Players that CHONE projected very well, within 10 points of actual OPS, were Chris Shelton, Jose Lopez, Shane Victorino, Conor Jackson, Matt Murton, Jose Bautista, Yuni Betencourt, and Ian Kinsler. I didn’t predict the hot start and later slump of Shelton, but at least got the final batting line down.
Minor league stats should not be ignored, but it appears they are not as predictive of major league stats. Perhaps we can improve projection systems by weighting them less than major league performances.

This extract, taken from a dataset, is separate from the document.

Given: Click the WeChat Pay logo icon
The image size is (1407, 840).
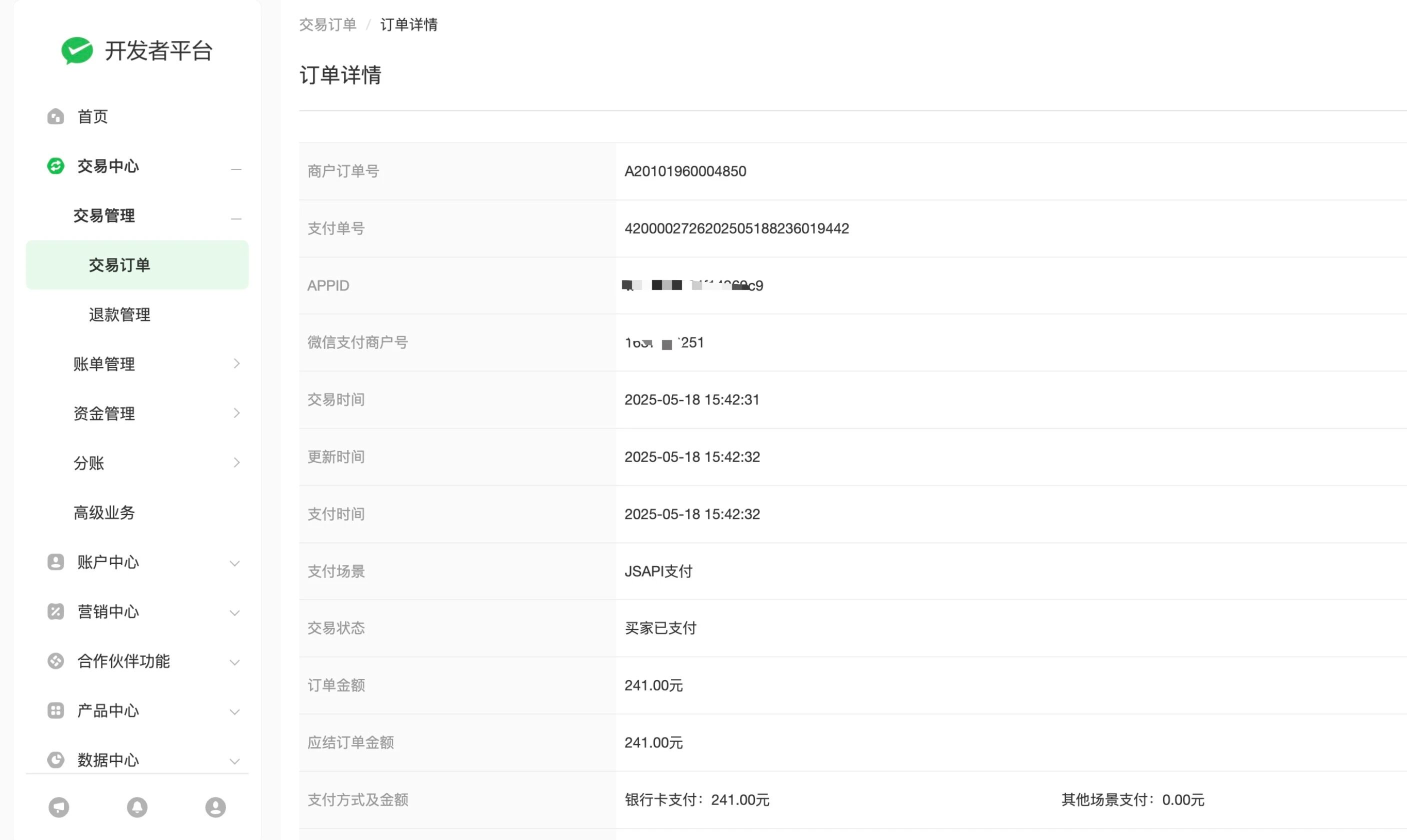Looking at the screenshot, I should click(x=77, y=51).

9 Responses to MLE’s, how useful are they?

  1. Guy says:

    Other than weighting most recent years more heavily, do you also have a regression component? And if so, are you regressing the MLE players to league mean, rookie/age mean, or something else? And position specific or generic?

  2. Guy says:

    I assume your 41 MLE players had fewer average PAs than the veteran sample, so that would explain a portion of the lower r (probably not a lot, though).
    Can you remind me how CHONE weights the MLE seasons? (or provide link)
    It may be impossible to say with such a small sample, but does there appear to be anything systemic about the way the projections miss? For example, you could divide the pool in two by: higher/lower projected OPS
    C/SS/2B/3B vs. OF/1B/DH
    Then see if one group noticeably overperforms projection while other underperforms. That may point the way toward improving the projections.

  3. Sean Smith says:

    I’d have to remind myself, I know I changed the weighting and added a 4th year of data for 2007.
    I think the weights for 2006 were 1/0.8/.06 or something close to that. MLE data was combined with MLB data, they were weighted equally.
    On BTF Dan S says that it was a bad year for MLE’s, the first time since 1995 that they didn’t do as well as major league data. I’ve only done projections from 2006-2007 so I’d have to go back (retroject?) to verify that.

  4. Rob McMillin says:

    “Not as predictive of minor league stats” as what?

  5. Rob McMillin says:

    Er, “not as predictive of major league stats” as what?

  6. Sean Smith says:

    Not as predictive as past major league stats.

  7. Sean Smith says:

    There is regression. Its based partly on speed, weight, and highest level played, so Hanley Ramirez would have part of his regression to MLB for his 1 at bat in 2005, while Uggla would be regressed partly to the mean of AA players.
    It is not position specific.

  8. Guy says:

    Sean, one thought on MLEs: If I understand the methodology, they are, in part, already a prediction. That is, the MLE for a 19-yr-old player in AA ball, in a specific park and league, doesn’t really tell us what that player would do in MLB if he were forced to play in the majors that season. Rather, it tells us what this player WILL do when he’s in the majors, usually several years later. Presumably, he isn’t already that good. On the other hand, a AAA MLE is probably much closer to being a true “equivalent.”
    I’m not sure exactly what this should mean for projection systems. But at least for lower levels and younger players, I wouldn’t think you could treat MLEs the same as actual ML data. Probably they need special regressing, based on player’s age at time of MLE and/or current age.

  9. Sean Smith says:

    The way I do MLE’s is look at the change in AAA to MLB, AA to AAA, A to AA, etc., and chain the results. Without any claims to the accuracy of the results, the attempt is to state what a A player would have hit in the majors that season. There is no attempt at prediction at this stage.